Every entry, from the first to the last, should be written out exactly.

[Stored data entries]

-- -- --

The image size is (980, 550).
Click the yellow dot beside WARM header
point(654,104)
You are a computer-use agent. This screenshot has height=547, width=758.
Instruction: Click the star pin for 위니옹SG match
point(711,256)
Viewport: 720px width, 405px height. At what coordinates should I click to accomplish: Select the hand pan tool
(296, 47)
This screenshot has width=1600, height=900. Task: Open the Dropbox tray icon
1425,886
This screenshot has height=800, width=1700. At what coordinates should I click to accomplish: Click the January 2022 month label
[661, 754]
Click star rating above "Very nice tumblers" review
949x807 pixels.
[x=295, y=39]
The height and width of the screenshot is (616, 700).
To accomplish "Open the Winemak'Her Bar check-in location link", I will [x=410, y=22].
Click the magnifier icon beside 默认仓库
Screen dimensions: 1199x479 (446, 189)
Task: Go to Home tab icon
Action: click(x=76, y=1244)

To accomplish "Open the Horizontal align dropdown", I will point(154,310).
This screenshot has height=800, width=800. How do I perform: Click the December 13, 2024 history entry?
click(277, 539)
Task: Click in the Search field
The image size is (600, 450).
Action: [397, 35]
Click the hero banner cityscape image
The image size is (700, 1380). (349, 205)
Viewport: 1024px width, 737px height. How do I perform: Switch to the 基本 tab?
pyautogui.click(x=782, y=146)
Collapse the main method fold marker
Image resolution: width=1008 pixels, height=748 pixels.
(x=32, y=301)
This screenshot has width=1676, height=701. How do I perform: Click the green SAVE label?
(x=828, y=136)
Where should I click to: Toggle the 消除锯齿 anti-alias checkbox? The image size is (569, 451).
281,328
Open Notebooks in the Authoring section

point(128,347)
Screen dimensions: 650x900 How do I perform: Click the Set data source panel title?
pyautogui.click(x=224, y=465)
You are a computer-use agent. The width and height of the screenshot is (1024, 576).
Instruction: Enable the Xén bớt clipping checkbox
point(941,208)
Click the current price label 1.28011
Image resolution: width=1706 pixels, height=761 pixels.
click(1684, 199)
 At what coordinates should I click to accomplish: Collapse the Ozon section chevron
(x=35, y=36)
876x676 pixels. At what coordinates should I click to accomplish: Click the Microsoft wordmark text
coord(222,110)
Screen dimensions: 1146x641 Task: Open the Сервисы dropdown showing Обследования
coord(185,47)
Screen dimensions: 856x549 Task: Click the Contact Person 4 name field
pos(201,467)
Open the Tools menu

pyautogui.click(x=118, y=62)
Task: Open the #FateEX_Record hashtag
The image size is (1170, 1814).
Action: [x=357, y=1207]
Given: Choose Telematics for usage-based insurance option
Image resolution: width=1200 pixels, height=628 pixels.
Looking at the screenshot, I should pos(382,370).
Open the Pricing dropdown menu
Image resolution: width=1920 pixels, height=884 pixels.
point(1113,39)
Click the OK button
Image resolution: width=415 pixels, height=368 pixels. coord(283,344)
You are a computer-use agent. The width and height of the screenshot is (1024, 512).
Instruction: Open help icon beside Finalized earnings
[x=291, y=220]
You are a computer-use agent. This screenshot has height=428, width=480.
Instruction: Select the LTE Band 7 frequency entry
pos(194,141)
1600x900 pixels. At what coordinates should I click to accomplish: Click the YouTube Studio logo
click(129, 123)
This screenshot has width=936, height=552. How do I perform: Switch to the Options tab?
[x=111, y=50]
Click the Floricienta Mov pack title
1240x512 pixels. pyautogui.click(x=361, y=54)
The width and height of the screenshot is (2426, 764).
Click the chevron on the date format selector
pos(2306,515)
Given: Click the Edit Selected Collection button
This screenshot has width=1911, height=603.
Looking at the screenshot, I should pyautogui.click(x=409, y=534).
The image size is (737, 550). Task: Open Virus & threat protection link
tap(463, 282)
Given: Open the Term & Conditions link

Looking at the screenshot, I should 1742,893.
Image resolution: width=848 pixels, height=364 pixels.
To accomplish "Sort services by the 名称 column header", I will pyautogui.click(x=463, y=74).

-- -- --

Task solution:
The image size is (980, 550).
Click the yellow dot beside WARM header
point(654,104)
You are a computer-use agent. This screenshot has height=547, width=758.
Instruction: Click the star pin for 위니옹SG match
point(711,256)
Viewport: 720px width, 405px height. At what coordinates should I click to accomplish: Select the hand pan tool
(296, 47)
This screenshot has width=1600, height=900. Task: Open the Dropbox tray icon
1425,886
This screenshot has height=800, width=1700. At what coordinates should I click to accomplish: Click the January 2022 month label
[661, 754]
Click star rating above "Very nice tumblers" review
949x807 pixels.
[x=295, y=39]
The height and width of the screenshot is (616, 700).
To accomplish "Open the Winemak'Her Bar check-in location link", I will [x=410, y=22].
Click the magnifier icon beside 默认仓库
Screen dimensions: 1199x479 (446, 189)
Task: Go to Home tab icon
Action: click(x=76, y=1244)

To accomplish "Open the Horizontal align dropdown", I will point(154,310).
This screenshot has height=800, width=800. How do I perform: Click the December 13, 2024 history entry?
click(277, 539)
Task: Click in the Search field
The image size is (600, 450).
Action: [397, 35]
Click the hero banner cityscape image
The image size is (700, 1380). (349, 205)
Viewport: 1024px width, 737px height. How do I perform: Switch to the 基本 tab?
pyautogui.click(x=782, y=146)
Collapse the main method fold marker
Image resolution: width=1008 pixels, height=748 pixels.
(x=32, y=301)
This screenshot has width=1676, height=701. How do I perform: Click the green SAVE label?
(x=828, y=136)
Where should I click to: Toggle the 消除锯齿 anti-alias checkbox? The image size is (569, 451).
281,328
Open Notebooks in the Authoring section

point(128,347)
Screen dimensions: 650x900 How do I perform: Click the Set data source panel title?
pyautogui.click(x=224, y=465)
You are a computer-use agent. The width and height of the screenshot is (1024, 576).
Instruction: Enable the Xén bớt clipping checkbox
point(941,208)
Click the current price label 1.28011
Image resolution: width=1706 pixels, height=761 pixels.
click(1684, 199)
 At what coordinates should I click to accomplish: Collapse the Ozon section chevron
(x=35, y=36)
876x676 pixels. At what coordinates should I click to accomplish: Click the Microsoft wordmark text
coord(222,110)
Screen dimensions: 1146x641 Task: Open the Сервисы dropdown showing Обследования
coord(185,47)
Screen dimensions: 856x549 Task: Click the Contact Person 4 name field
pos(201,467)
Open the Tools menu

pyautogui.click(x=118, y=62)
Task: Open the #FateEX_Record hashtag
The image size is (1170, 1814).
Action: [x=357, y=1207]
Given: Choose Telematics for usage-based insurance option
Image resolution: width=1200 pixels, height=628 pixels.
Looking at the screenshot, I should pos(382,370).
Open the Pricing dropdown menu
Image resolution: width=1920 pixels, height=884 pixels.
point(1113,39)
Click the OK button
Image resolution: width=415 pixels, height=368 pixels. coord(283,344)
You are a computer-use agent. The width and height of the screenshot is (1024, 512).
Instruction: Open help icon beside Finalized earnings
[x=291, y=220]
You are a computer-use agent. This screenshot has height=428, width=480.
Instruction: Select the LTE Band 7 frequency entry
pos(194,141)
1600x900 pixels. At what coordinates should I click to accomplish: Click the YouTube Studio logo
click(129, 123)
This screenshot has width=936, height=552. How do I perform: Switch to the Options tab?
[x=111, y=50]
Click the Floricienta Mov pack title
1240x512 pixels. pyautogui.click(x=361, y=54)
The width and height of the screenshot is (2426, 764).
Click the chevron on the date format selector
pos(2306,515)
Given: Click the Edit Selected Collection button
This screenshot has width=1911, height=603.
Looking at the screenshot, I should pyautogui.click(x=409, y=534).
The image size is (737, 550). Task: Open Virus & threat protection link
tap(463, 282)
Given: Open the Term & Conditions link

Looking at the screenshot, I should 1742,893.
Image resolution: width=848 pixels, height=364 pixels.
To accomplish "Sort services by the 名称 column header", I will pyautogui.click(x=463, y=74).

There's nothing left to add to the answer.